#### [WORK TO COMPLETE]
An exact, complete copy of the entries that follow is needed.

Saved entries
Start of Block

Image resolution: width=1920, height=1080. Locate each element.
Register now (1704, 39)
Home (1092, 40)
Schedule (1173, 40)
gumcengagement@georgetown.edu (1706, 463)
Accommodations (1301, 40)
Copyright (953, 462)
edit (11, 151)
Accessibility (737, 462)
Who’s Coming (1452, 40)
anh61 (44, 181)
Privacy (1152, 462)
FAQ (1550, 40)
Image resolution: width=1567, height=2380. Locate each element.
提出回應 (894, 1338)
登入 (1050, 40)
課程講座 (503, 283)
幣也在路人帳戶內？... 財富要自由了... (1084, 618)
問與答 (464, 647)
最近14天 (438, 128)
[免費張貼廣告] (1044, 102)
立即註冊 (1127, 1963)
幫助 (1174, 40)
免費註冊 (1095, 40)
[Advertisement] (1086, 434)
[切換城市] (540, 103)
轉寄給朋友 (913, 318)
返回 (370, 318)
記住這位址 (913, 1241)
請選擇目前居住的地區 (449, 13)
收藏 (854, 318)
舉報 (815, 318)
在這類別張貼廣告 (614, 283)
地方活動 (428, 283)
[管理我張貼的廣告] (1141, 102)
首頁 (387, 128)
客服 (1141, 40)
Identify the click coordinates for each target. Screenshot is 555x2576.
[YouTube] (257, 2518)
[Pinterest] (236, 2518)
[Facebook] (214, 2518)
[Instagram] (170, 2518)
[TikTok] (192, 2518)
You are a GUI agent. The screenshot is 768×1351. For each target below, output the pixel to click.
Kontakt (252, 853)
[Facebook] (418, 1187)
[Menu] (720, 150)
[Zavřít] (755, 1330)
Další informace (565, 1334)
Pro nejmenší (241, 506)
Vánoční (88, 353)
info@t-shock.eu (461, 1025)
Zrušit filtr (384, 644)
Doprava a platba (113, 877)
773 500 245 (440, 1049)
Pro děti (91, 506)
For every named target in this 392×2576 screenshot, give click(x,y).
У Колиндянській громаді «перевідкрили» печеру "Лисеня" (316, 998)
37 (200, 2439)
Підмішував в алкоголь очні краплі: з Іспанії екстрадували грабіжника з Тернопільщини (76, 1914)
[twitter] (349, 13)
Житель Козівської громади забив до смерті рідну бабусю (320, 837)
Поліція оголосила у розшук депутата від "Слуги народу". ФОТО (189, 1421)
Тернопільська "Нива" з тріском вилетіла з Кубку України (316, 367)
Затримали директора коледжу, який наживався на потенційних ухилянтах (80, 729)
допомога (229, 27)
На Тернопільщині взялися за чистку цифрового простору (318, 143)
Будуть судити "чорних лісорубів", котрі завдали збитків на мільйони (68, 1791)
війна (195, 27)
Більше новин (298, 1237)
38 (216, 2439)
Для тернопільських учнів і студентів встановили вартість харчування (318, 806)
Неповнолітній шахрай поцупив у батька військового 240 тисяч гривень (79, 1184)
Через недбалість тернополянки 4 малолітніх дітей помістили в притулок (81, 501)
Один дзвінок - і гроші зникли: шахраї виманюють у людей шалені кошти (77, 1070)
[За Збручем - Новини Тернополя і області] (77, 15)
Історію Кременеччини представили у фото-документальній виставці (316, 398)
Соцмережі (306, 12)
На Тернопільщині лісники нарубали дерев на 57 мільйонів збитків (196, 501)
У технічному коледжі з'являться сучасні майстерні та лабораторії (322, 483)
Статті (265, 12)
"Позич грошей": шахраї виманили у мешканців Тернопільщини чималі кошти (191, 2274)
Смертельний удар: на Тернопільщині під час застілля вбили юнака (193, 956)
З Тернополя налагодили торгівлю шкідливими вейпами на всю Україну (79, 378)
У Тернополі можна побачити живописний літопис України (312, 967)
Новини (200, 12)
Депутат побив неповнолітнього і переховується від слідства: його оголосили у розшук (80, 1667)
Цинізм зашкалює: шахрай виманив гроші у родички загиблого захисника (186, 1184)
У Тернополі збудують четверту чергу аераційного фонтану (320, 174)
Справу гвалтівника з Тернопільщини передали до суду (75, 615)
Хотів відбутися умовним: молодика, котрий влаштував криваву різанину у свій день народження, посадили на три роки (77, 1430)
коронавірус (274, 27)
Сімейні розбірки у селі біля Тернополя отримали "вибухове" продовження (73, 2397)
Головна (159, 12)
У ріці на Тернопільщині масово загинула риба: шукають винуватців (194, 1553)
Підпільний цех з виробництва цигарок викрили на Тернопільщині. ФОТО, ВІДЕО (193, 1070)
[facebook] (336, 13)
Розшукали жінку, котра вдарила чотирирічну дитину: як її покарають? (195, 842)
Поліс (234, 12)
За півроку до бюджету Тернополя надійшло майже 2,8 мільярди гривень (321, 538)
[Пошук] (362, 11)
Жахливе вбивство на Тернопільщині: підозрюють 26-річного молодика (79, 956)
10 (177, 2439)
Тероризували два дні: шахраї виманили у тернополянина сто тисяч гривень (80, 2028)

End of Block

#### [ANSWER]
Image resolution: width=1920, height=1080. Locate each element.
Register now (1704, 39)
Home (1092, 40)
Schedule (1173, 40)
gumcengagement@georgetown.edu (1706, 463)
Accommodations (1301, 40)
Copyright (953, 462)
edit (11, 151)
Accessibility (737, 462)
Who’s Coming (1452, 40)
anh61 (44, 181)
Privacy (1152, 462)
FAQ (1550, 40)
Image resolution: width=1567, height=2380. Locate each element.
提出回應 (894, 1338)
登入 (1050, 40)
課程講座 (503, 283)
幣也在路人帳戶內？... 財富要自由了... (1084, 618)
問與答 (464, 647)
最近14天 (438, 128)
[免費張貼廣告] (1044, 102)
立即註冊 (1127, 1963)
幫助 (1174, 40)
免費註冊 (1095, 40)
[Advertisement] (1086, 434)
[切換城市] (540, 103)
轉寄給朋友 (913, 318)
返回 (370, 318)
記住這位址 (913, 1241)
請選擇目前居住的地區 (449, 13)
收藏 (854, 318)
舉報 (815, 318)
在這類別張貼廣告 (614, 283)
地方活動 (428, 283)
[管理我張貼的廣告] (1141, 102)
首頁 (387, 128)
客服 (1141, 40)
Identify the click coordinates for each target. Screenshot is 555x2576.
[YouTube] (257, 2518)
[Pinterest] (236, 2518)
[Facebook] (214, 2518)
[Instagram] (170, 2518)
[TikTok] (192, 2518)
You are a GUI agent. The screenshot is 768×1351. For each target below, output the pixel to click.
Kontakt (252, 853)
[Facebook] (418, 1187)
[Menu] (720, 150)
[Zavřít] (755, 1330)
Další informace (565, 1334)
Pro nejmenší (241, 506)
Vánoční (88, 353)
info@t-shock.eu (461, 1025)
Zrušit filtr (384, 644)
Doprava a platba (113, 877)
773 500 245 (440, 1049)
Pro děti (91, 506)
For every named target in this 392×2576 screenshot, give click(x,y).
У Колиндянській громаді «перевідкрили» печеру "Лисеня" (316, 998)
37 (200, 2439)
Підмішував в алкоголь очні краплі: з Іспанії екстрадували грабіжника з Тернопільщини (76, 1914)
[twitter] (349, 13)
Житель Козівської громади забив до смерті рідну бабусю (320, 837)
Поліція оголосила у розшук депутата від "Слуги народу". ФОТО (189, 1421)
Тернопільська "Нива" з тріском вилетіла з Кубку України (316, 367)
Затримали директора коледжу, який наживався на потенційних ухилянтах (80, 729)
допомога (229, 27)
На Тернопільщині взялися за чистку цифрового простору (318, 143)
Будуть судити "чорних лісорубів", котрі завдали збитків на мільйони (68, 1791)
війна (195, 27)
Більше новин (298, 1237)
38 (216, 2439)
Для тернопільських учнів і студентів встановили вартість харчування (318, 806)
Неповнолітній шахрай поцупив у батька військового 240 тисяч гривень (79, 1184)
Через недбалість тернополянки 4 малолітніх дітей помістили в притулок (81, 501)
Один дзвінок - і гроші зникли: шахраї виманюють у людей шалені кошти (77, 1070)
[За Збручем - Новини Тернополя і області] (77, 15)
Історію Кременеччини представили у фото-документальній виставці (316, 398)
Соцмережі (306, 12)
На Тернопільщині лісники нарубали дерев на 57 мільйонів збитків (196, 501)
У технічному коледжі з'являться сучасні майстерні та лабораторії (322, 483)
Статті (265, 12)
"Позич грошей": шахраї виманили у мешканців Тернопільщини чималі кошти (191, 2274)
Смертельний удар: на Тернопільщині під час застілля вбили юнака (193, 956)
З Тернополя налагодили торгівлю шкідливими вейпами на всю Україну (79, 378)
У Тернополі можна побачити живописний літопис України (312, 967)
Новини (200, 12)
Депутат побив неповнолітнього і переховується від слідства: його оголосили у розшук (80, 1667)
Цинізм зашкалює: шахрай виманив гроші у родички загиблого захисника (186, 1184)
У Тернополі збудують четверту чергу аераційного фонтану (320, 174)
Справу гвалтівника з Тернопільщини передали до суду (75, 615)
Хотів відбутися умовним: молодика, котрий влаштував криваву різанину у свій день народження, посадили на три роки (77, 1430)
коронавірус (274, 27)
Сімейні розбірки у селі біля Тернополя отримали "вибухове" продовження (73, 2397)
Головна (159, 12)
У ріці на Тернопільщині масово загинула риба: шукають винуватців (194, 1553)
Підпільний цех з виробництва цигарок викрили на Тернопільщині. ФОТО, ВІДЕО (193, 1070)
[facebook] (336, 13)
Розшукали жінку, котра вдарила чотирирічну дитину: як її покарають? (195, 842)
Поліс (234, 12)
За півроку до бюджету Тернополя надійшло майже 2,8 мільярди гривень (321, 538)
[Пошук] (362, 11)
Жахливе вбивство на Тернопільщині: підозрюють 26-річного молодика (79, 956)
10 (177, 2439)
Тероризували два дні: шахраї виманили у тернополянина сто тисяч гривень (80, 2028)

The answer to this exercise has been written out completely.